Kevin Tobia et al. J Nucl Med. 2021 Jan.

Abstract

An increasing number of automated and artificial intelligence (AI) systems make medical treatment recommendations, including personalized recommendations, which can deviate from standard care. Legal scholars argue that following such nonstandard treatment recommendations will increase liability in medical malpractice, undermining the use of potentially beneficial medical AI. However, such liability depends in part on lay judgments by jurors: when physicians use AI systems, in which circumstances would jurors hold physicians liable?
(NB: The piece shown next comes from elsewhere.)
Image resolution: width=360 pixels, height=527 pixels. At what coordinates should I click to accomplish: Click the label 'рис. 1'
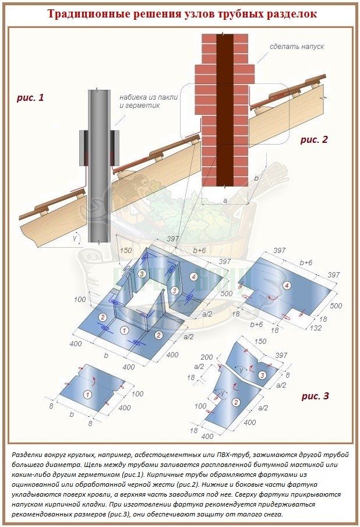(30, 98)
Methods: To determine potential jurors' judgments of liability, we conducted an online experimental study of a nationally representative sample of 2,000 U.S. adults. Each participant read 1 of 4 scenarios in which an AI system provides a treatment recommendation to a physician. The scenarios varied the AI recommendation (standard or nonstandard care) and the physician's decision (to accept or reject that recommendation). Subsequently, the physician's decision caused harm. Participants then assessed the physician's liability. Results: Our results indicate that physicians who receive advice from an AI system to provide standard care can reduce the risk of liability by accepting, rather than rejecting, that advice, all else being equal. However, when an AI system recommends nonstandard care, there is no similar shielding effect of rejecting that advice and so providing standard care. Conclusion: The tort law system is unlikely to undermine the use of AI precision medicine tools and may even encourage the use of these tools.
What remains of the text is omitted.